Il mutuo a tasso variabile è indicato quando si vuole e s può rischiare sull’andamento dell’economia
perché è previsto un calo dell’inflazione. Solitamente però chi sceglie questo tipo di tasso ha un reddito medio alto, innanzi tutto perché, in questo caso, il mutuo ha un importo elevato e perché si può affrontare le possibili variazioni.

Veniamo infine al “tasso misto” quando cioè il tasso fissato inizialmente può essere modificato alle scadenze e alle condizioni stabilite nel contratto.
Anche in questo caso è importante avere un buon consulente finanziario perché il tasso misto è indicato soprattutto quando si prevede un andamento al rialzo in un primo periodo e magari un ribasso negli anni successivi.

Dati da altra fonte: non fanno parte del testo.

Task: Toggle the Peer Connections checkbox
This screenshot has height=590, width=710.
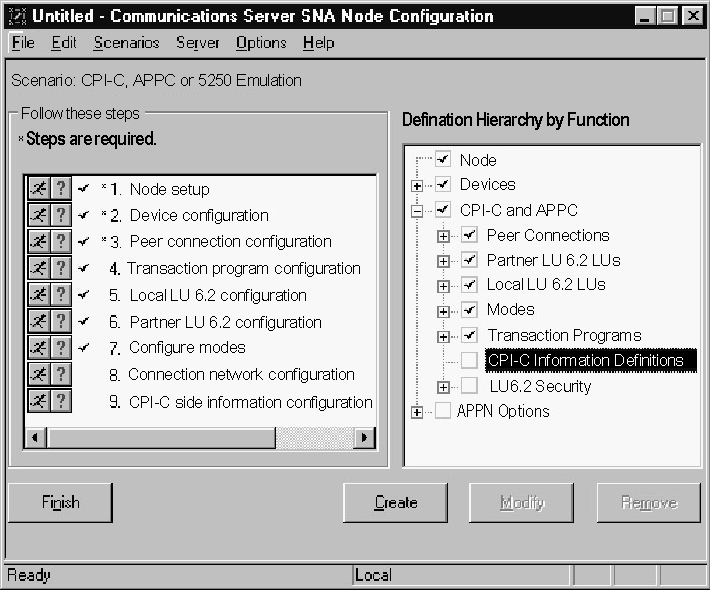Action: (469, 235)
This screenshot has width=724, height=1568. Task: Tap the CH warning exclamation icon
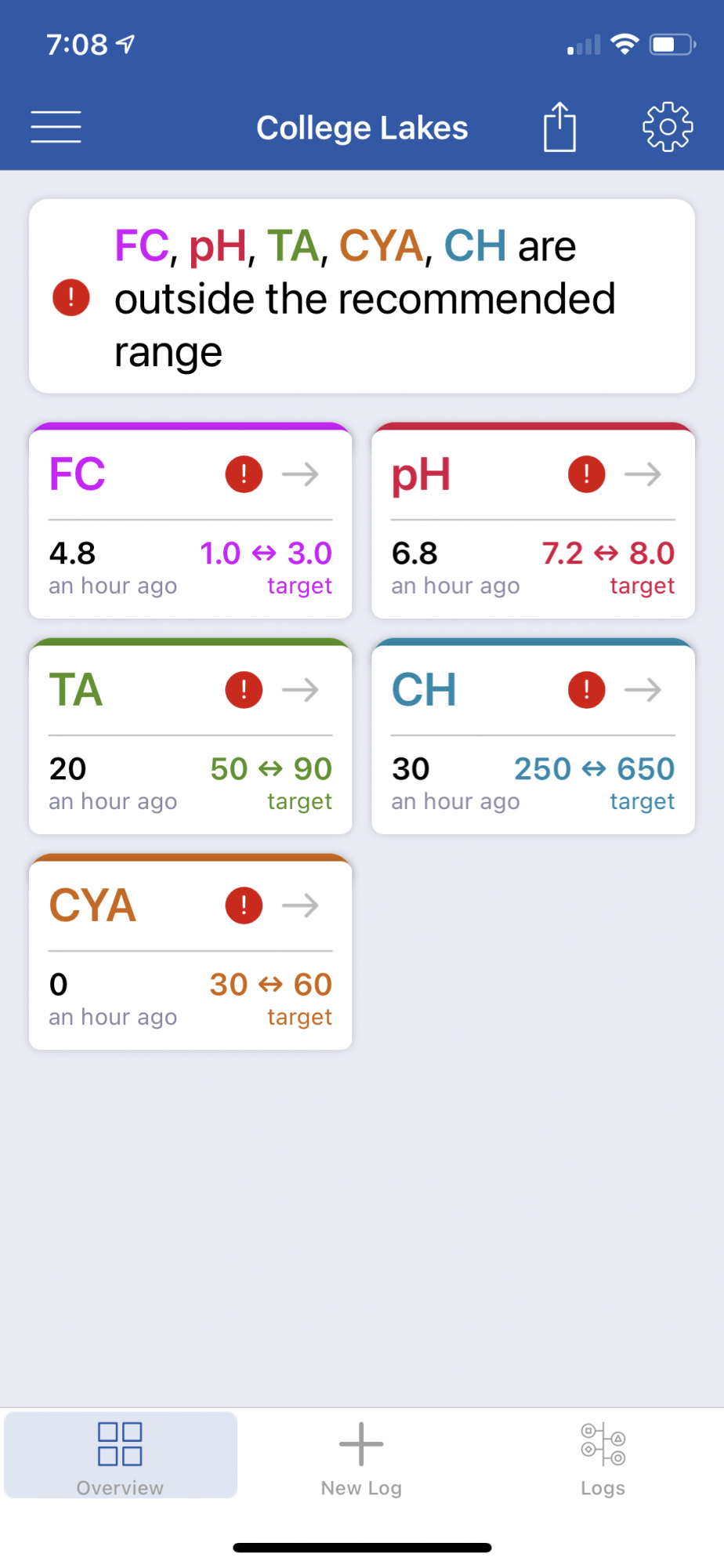tap(586, 690)
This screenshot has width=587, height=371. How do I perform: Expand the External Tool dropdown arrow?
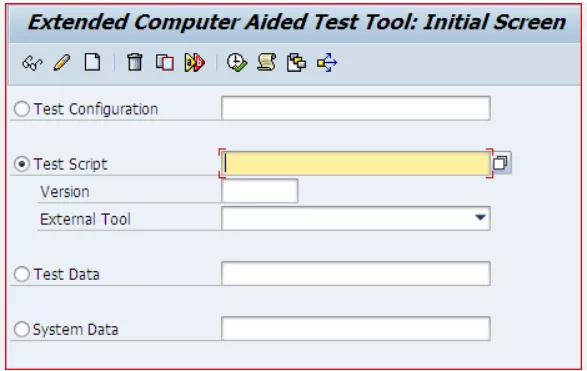tap(480, 218)
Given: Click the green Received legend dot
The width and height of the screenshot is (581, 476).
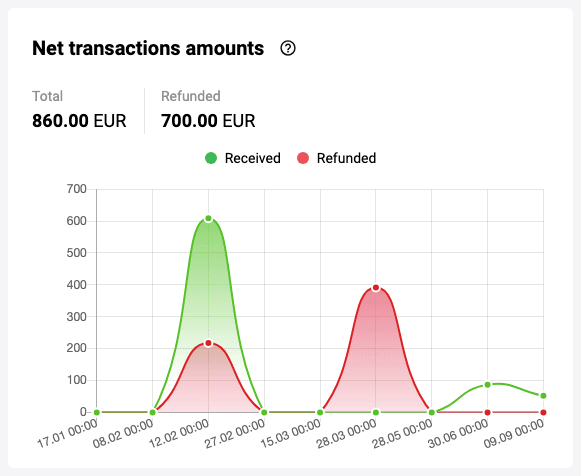Looking at the screenshot, I should [x=211, y=158].
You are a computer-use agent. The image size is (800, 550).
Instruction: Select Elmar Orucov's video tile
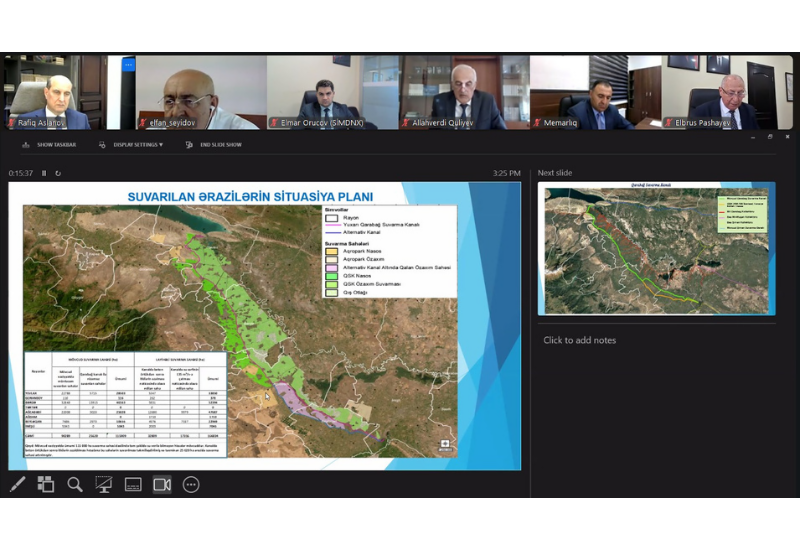(x=333, y=92)
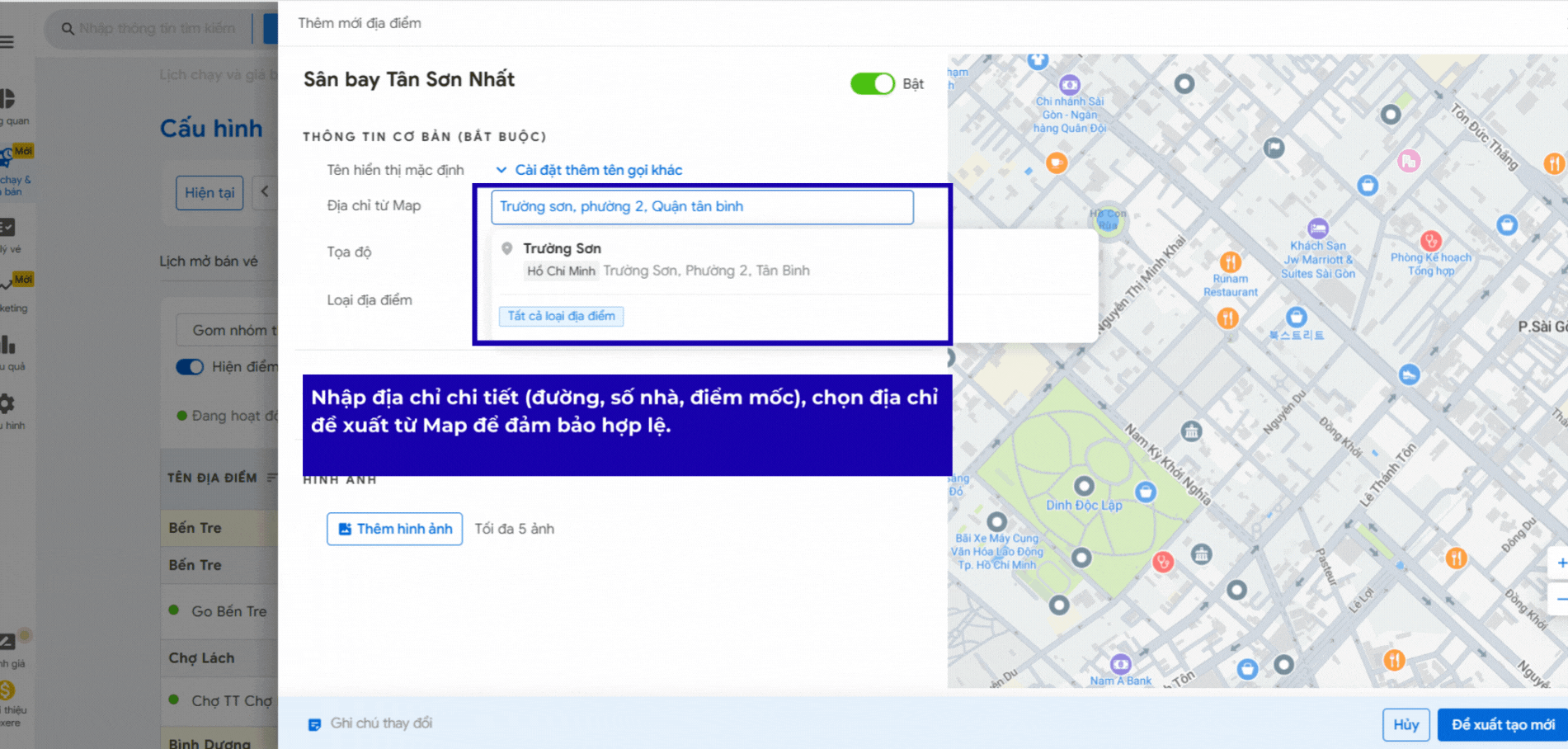Screen dimensions: 1568x749
Task: Click the search magnifier icon
Action: click(68, 29)
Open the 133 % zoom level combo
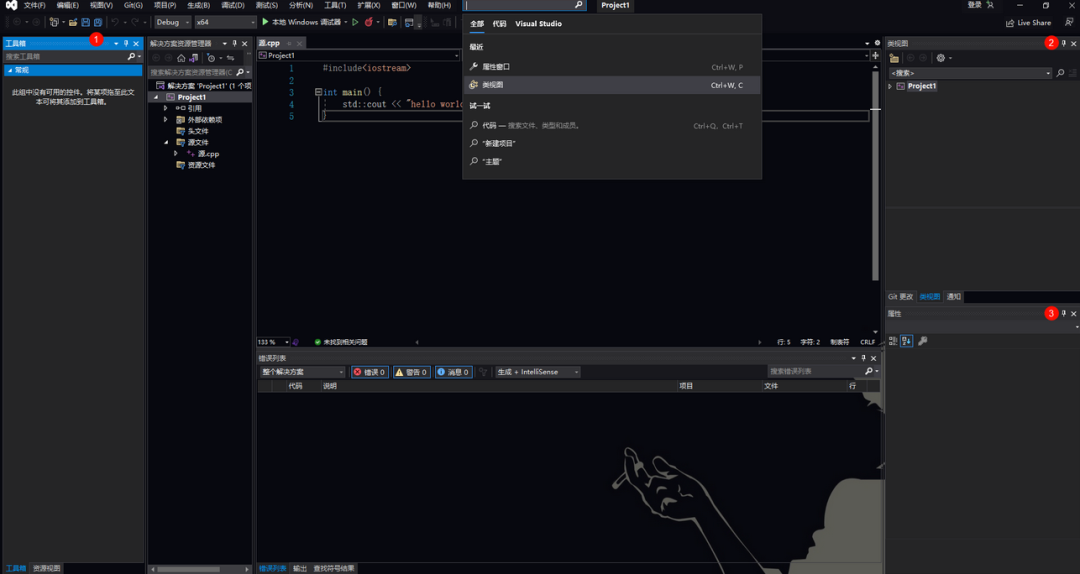The image size is (1080, 574). tap(273, 342)
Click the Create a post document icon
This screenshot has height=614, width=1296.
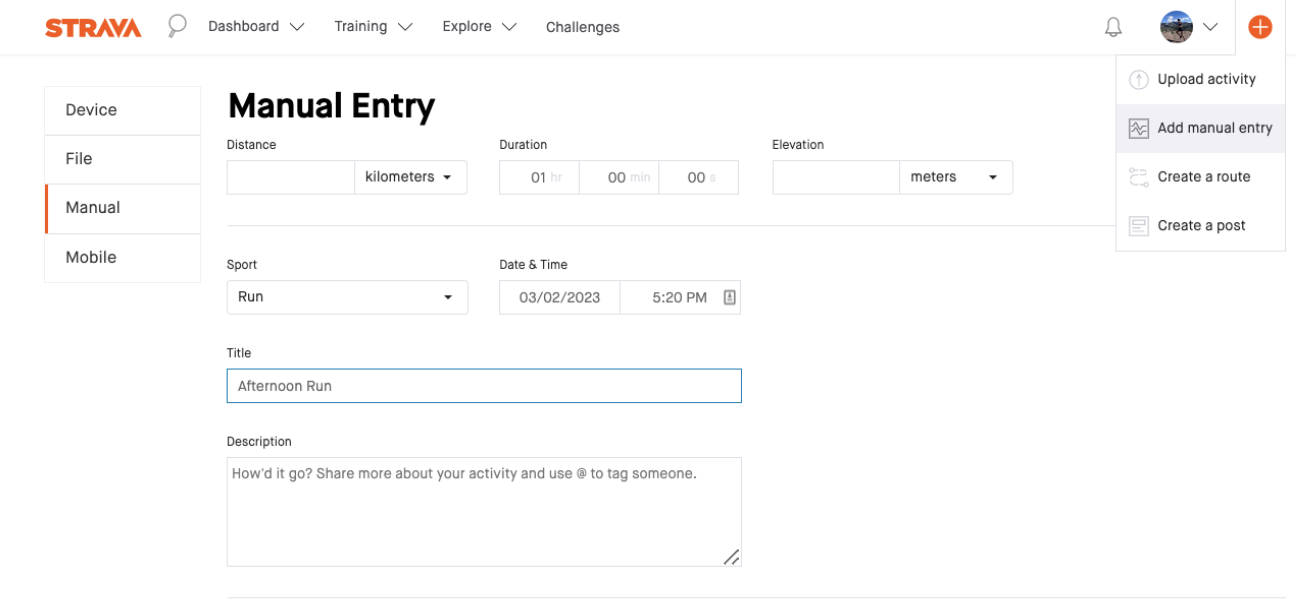[1138, 225]

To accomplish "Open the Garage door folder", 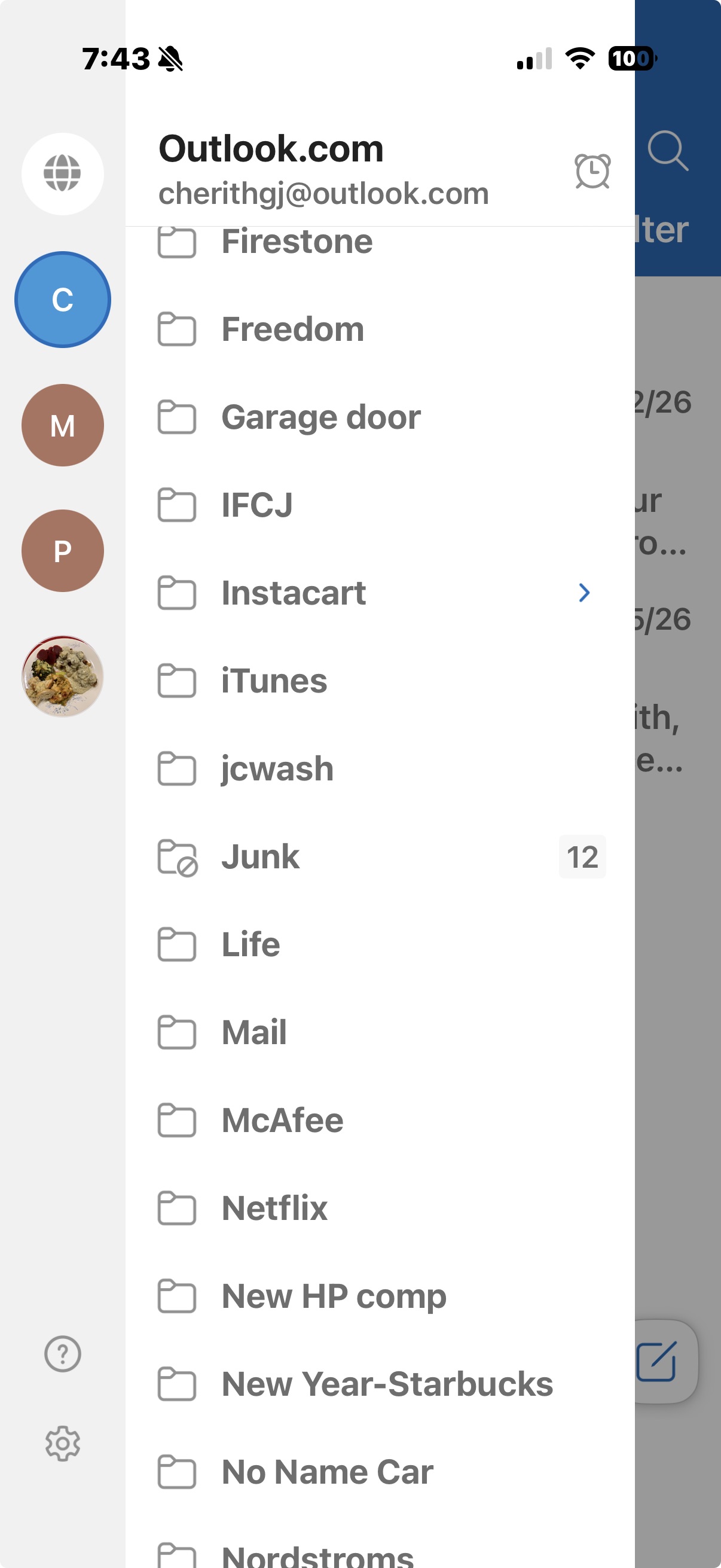I will click(380, 417).
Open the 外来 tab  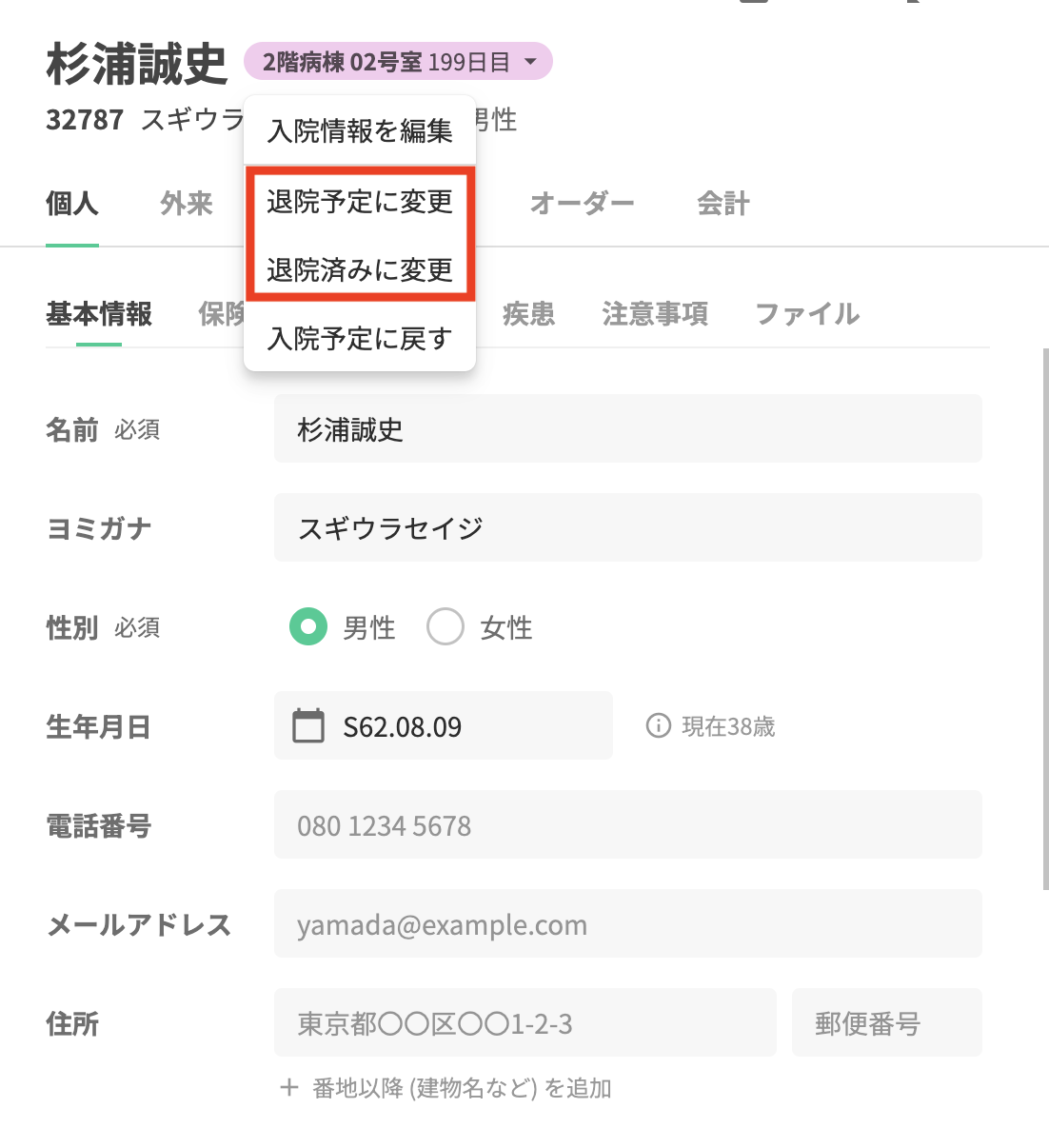tap(187, 203)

Spesso viene richiesto quando il richiedente non vuole prendere subito una decisione definitiva sul tipo di tasso.

Diverse banche, allo scopo di attrarre maggiormente la clientela, propongono un tasso d’ingresso, ovvero un tasso promozionale molto basso applicato per un periodo limitato. Terminato tale periodo, viene applicato il tasso previsto contrattualmente.